1986 : On fait part du projet « de la Maison », soit d’acheter un édifice collectif au Groupe des Treize, groupe fondé en 1986. Le Groupe des Treize a pour but d’augmenter l’efficacité de la réponse féministe aux enjeux sociaux et politiques⁴.

Léa Roback et Charlotte Thibault en 1997
1988 : L’élection du Parti Conservateur au Canada en 1988 a pour effet de diminuer le financement des groupes féministes, notamment dans la décennie qui suit. Cette élection engendre la diffusion d’un discours antiféministe, notamment émis par le Parti réformiste, qui appelle à la fin du financement des groupes féministes⁵.
1989 : Au Québec, la « Loi modifiant le Code civil du Québec et d’autres dispositions législatives afin de favoriser l’égalité économique des époux » (22 juin 1989) entraine la montée du masculinisme et la formation de groupes antiféministes⁶. Cet élan antiféministe s’illustre par la médiatisation de l’« Affaire Chantale Daigle » (juillet-août 1989) et par la tragédie de la Polytechnique.
1990 : Dès le début des années 1990, le Canada entre dans une période de récession économique. Cette récession a un effet immédiat sur le financement des groupes féministes. Par exemple, au fédéral, on dénote: des coupures dans le Programme de promotion de la femme ; l’abolition du Conseil consultatif canadien sur la situation de la femme (1995)⁷.
Au milieu des années 1990, les regroupements féministes québécois font le constat du désengagement de l’État.
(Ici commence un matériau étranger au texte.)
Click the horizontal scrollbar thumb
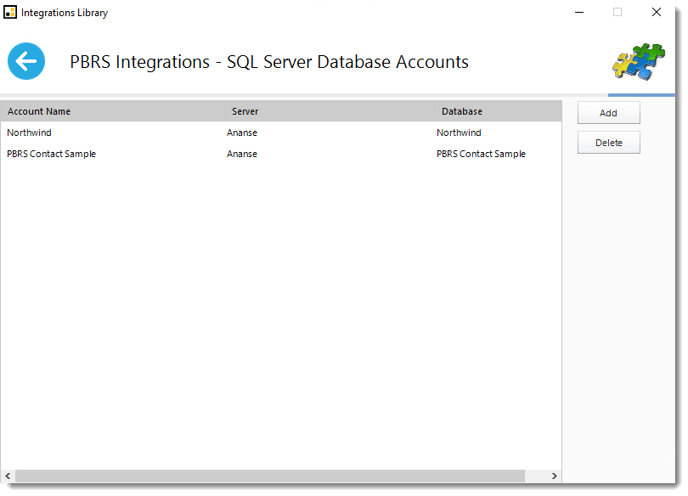 (x=270, y=476)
Celui-ci se manifeste par une baisse de subventions allouées à ces groupes et par une diminution marquée de programmes destinés à la réalisation de projets féministes.
1993 : Au Québec, la récession économique marque une prédominance des enjeux de pauvreté dans les revendications féministes, notamment en raison de l’inquiétude quant à l’appauvrissement des femmes⁸.
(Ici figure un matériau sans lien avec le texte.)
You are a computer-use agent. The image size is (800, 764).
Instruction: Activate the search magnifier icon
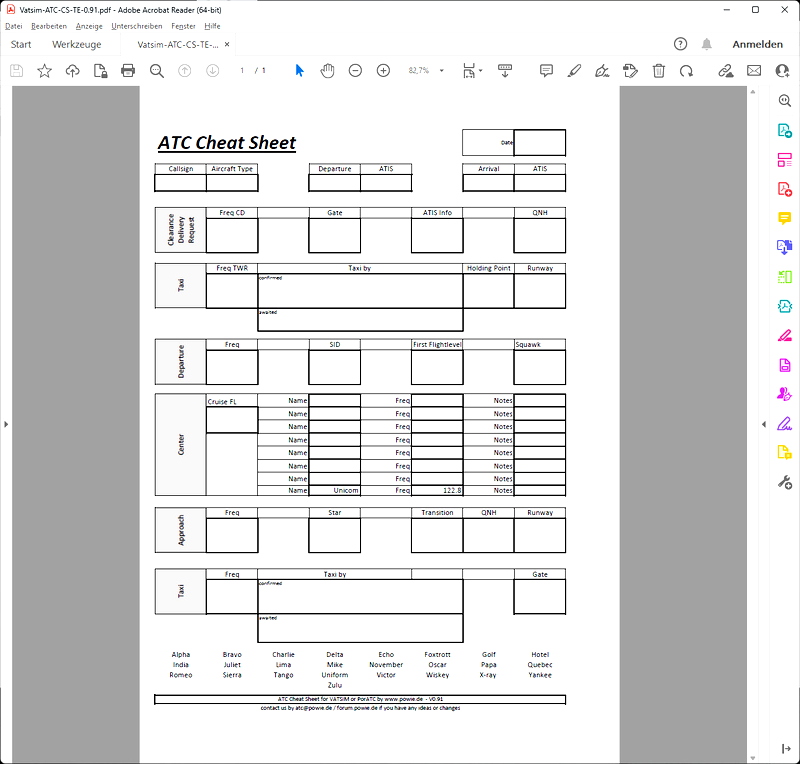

1995 : Le féminisme québécois, rassembleur et ouvert à la diversité, met en place un mouvement national de coalition de femmes. La Marche du pain et des roses (20 mai au 4 juin 1995) réunie des milliers de féministes dans l’objectif de diminuer la pauvreté et d’améliorer la condition économique des femmes.
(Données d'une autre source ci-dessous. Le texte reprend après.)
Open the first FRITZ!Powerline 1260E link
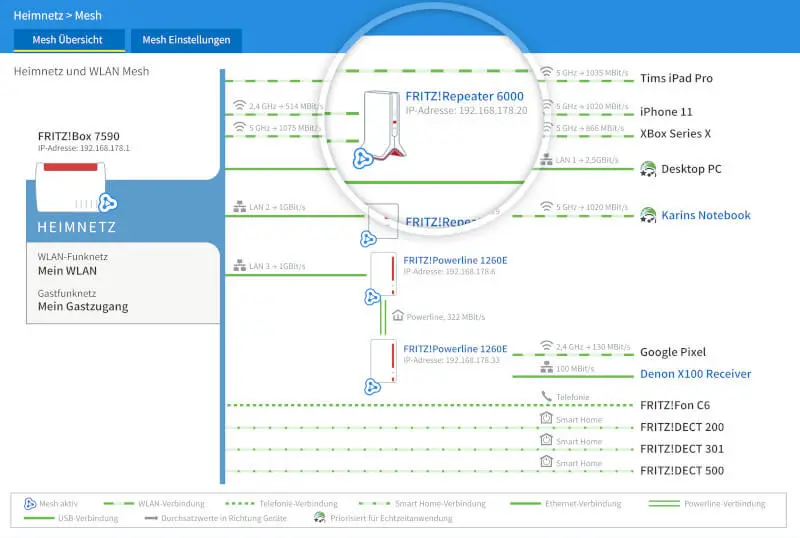Image resolution: width=800 pixels, height=538 pixels. (455, 260)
1996 : Des groupes de femmes au Québec constatent qu’ils vivent, depuis une dizaine d’années, les impacts graduels du désengagement constant de l’État. Passant des gels aux coupures, les subventions, liées aux programmes de soutien des groupes de défense des droits des femmes, sont grandement impactées. Les répercussions se font sentir sur les travailleuses qui ne sont pas en mesure d’effectuer leur travail dans des conditions adéquates. Le travail non rémunéré doit cesser. La nécessité de trouver de nouveaux moyens pour financer une partie des activités des groupes est donc rendue nécessaire. À cette recherche s’ajoute la pression continue sur l’État par les groupes de femmes afin qu’il procure un financement adapté et récurrent à ces derniers.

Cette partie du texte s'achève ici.